=== DATA SUPPLIED ===

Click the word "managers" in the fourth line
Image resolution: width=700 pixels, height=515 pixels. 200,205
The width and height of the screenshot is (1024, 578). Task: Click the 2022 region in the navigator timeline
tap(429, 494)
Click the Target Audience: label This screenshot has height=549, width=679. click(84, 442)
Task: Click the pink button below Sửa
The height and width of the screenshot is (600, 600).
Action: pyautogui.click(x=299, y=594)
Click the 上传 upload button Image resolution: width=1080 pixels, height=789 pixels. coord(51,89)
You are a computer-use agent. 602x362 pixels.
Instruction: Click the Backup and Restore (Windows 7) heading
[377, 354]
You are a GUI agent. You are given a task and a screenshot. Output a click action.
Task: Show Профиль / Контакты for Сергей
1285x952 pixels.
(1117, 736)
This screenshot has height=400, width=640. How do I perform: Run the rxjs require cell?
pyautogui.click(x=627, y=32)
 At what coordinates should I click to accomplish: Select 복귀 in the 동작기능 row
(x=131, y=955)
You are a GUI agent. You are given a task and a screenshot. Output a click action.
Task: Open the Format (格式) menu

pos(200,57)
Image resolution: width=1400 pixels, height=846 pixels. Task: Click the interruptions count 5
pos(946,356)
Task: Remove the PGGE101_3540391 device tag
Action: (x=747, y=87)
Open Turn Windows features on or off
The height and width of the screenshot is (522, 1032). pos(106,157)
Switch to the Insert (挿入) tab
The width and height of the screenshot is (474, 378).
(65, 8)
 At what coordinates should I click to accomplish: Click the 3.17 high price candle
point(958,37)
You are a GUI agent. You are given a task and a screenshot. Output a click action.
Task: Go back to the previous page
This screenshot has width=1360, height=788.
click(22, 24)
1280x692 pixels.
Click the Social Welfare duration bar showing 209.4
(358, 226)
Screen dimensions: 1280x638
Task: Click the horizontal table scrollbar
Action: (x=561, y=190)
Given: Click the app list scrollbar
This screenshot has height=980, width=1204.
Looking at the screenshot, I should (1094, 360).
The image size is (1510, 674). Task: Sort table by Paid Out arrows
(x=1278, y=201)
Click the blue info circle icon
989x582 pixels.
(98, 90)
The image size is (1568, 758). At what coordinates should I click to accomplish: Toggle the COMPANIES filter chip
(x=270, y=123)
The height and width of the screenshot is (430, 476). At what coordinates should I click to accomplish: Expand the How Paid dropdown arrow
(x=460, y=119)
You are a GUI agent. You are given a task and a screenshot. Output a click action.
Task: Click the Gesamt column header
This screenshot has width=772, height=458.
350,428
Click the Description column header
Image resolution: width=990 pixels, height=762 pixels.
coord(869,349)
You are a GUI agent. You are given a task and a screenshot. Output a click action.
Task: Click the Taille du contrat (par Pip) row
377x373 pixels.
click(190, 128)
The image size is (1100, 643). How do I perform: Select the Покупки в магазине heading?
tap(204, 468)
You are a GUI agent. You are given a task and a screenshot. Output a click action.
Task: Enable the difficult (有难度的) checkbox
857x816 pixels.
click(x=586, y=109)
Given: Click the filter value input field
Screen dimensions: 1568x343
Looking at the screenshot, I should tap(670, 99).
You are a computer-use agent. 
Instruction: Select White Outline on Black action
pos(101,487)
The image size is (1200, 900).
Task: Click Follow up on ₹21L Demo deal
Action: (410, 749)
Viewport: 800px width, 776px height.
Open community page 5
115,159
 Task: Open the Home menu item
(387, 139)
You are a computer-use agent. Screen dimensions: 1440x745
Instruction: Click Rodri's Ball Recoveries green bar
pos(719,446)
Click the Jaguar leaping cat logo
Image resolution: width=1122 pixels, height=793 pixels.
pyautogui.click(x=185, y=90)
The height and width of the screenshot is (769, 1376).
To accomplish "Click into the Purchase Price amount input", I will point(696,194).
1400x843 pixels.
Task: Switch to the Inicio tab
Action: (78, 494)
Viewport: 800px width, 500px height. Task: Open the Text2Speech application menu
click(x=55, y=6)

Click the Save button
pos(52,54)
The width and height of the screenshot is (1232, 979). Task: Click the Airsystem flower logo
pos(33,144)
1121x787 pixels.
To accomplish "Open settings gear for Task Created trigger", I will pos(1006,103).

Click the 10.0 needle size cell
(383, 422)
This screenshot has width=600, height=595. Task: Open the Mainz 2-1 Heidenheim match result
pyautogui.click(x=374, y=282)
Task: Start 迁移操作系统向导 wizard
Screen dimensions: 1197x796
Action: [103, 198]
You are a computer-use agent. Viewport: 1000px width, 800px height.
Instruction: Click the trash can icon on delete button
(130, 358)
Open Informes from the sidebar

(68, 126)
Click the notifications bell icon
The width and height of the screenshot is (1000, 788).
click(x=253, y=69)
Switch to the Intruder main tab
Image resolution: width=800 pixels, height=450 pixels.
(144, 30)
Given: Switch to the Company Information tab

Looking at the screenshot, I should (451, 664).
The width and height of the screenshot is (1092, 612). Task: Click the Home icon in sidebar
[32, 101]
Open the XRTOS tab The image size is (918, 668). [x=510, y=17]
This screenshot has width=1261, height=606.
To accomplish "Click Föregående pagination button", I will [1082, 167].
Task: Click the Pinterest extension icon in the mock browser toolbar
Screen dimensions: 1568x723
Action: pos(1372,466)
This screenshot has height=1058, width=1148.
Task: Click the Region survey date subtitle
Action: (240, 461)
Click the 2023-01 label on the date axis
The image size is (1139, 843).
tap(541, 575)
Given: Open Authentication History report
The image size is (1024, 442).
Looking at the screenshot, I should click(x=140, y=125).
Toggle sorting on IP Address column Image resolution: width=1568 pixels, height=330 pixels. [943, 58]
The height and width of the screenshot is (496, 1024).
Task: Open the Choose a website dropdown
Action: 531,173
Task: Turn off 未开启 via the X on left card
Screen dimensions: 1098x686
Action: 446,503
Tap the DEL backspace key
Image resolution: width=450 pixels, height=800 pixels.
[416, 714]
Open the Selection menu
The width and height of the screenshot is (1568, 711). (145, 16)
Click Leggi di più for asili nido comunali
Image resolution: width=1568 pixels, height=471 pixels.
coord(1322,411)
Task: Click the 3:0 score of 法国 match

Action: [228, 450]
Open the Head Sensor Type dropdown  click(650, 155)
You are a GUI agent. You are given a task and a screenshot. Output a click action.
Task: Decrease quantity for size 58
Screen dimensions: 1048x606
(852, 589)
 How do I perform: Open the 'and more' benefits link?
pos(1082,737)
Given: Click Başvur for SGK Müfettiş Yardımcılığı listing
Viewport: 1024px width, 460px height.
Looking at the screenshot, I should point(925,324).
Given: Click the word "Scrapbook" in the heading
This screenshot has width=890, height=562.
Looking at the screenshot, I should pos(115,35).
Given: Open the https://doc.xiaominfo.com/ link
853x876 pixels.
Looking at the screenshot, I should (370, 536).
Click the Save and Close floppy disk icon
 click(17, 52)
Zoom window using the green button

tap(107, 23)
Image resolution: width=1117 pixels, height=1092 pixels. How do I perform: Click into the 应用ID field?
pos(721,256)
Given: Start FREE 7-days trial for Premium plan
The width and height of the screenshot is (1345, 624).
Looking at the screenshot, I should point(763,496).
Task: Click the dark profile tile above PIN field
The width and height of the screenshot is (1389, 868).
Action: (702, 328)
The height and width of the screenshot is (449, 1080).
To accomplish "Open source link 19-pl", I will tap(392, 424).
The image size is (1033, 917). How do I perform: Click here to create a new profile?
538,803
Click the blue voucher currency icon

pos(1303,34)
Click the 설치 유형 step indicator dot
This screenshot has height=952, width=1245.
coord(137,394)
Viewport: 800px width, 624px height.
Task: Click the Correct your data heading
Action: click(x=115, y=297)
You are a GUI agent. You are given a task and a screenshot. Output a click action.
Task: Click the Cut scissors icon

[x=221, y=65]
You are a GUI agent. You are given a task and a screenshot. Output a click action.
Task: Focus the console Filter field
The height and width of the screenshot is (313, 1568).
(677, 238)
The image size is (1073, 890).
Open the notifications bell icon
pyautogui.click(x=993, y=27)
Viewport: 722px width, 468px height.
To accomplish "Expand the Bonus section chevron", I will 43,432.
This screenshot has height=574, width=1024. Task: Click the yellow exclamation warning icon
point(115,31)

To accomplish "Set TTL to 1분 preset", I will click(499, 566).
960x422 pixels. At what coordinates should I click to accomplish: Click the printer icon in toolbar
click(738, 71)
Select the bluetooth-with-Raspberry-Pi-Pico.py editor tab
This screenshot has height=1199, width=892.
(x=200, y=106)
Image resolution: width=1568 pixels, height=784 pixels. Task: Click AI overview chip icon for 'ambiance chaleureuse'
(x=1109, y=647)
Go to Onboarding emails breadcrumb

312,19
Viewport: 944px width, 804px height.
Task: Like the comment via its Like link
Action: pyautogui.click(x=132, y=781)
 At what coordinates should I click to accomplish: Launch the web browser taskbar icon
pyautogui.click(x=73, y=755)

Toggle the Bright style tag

===

> EXERCISE GOAL: From the entries above, write out only the lines starting at the line that holds "Switch to the Intruder main tab" and ending at the line that holds "Given: Click the word", keeping both and matching them exactly.

> EXERCISE RESULT:
Switch to the Intruder main tab
Image resolution: width=800 pixels, height=450 pixels.
(144, 30)
Given: Switch to the Company Information tab

Looking at the screenshot, I should (451, 664).
The width and height of the screenshot is (1092, 612). Task: Click the Home icon in sidebar
[32, 101]
Open the XRTOS tab The image size is (918, 668). [x=510, y=17]
This screenshot has width=1261, height=606.
To accomplish "Click Föregående pagination button", I will [1082, 167].
Task: Click the Pinterest extension icon in the mock browser toolbar
Screen dimensions: 1568x723
Action: pos(1372,466)
This screenshot has height=1058, width=1148.
Task: Click the Region survey date subtitle
Action: (240, 461)
Click the 2023-01 label on the date axis
The image size is (1139, 843).
tap(541, 575)
Given: Open Authentication History report
The image size is (1024, 442).
Looking at the screenshot, I should click(x=140, y=125).
Toggle sorting on IP Address column Image resolution: width=1568 pixels, height=330 pixels. [943, 58]
The height and width of the screenshot is (496, 1024).
Task: Open the Choose a website dropdown
Action: 531,173
Task: Turn off 未开启 via the X on left card
Screen dimensions: 1098x686
Action: 446,503
Tap the DEL backspace key
Image resolution: width=450 pixels, height=800 pixels.
[416, 714]
Open the Selection menu
The width and height of the screenshot is (1568, 711). (145, 16)
Click Leggi di più for asili nido comunali
Image resolution: width=1568 pixels, height=471 pixels.
coord(1322,411)
Task: Click the 3:0 score of 法国 match

Action: [228, 450]
Open the Head Sensor Type dropdown  click(650, 155)
You are a GUI agent. You are given a task and a screenshot. Output a click action.
Task: Decrease quantity for size 58
Screen dimensions: 1048x606
(852, 589)
 How do I perform: Open the 'and more' benefits link?
pos(1082,737)
Given: Click Başvur for SGK Müfettiş Yardımcılığı listing
Viewport: 1024px width, 460px height.
Looking at the screenshot, I should point(925,324).
Given: Click the word "Scrapbook" in the heading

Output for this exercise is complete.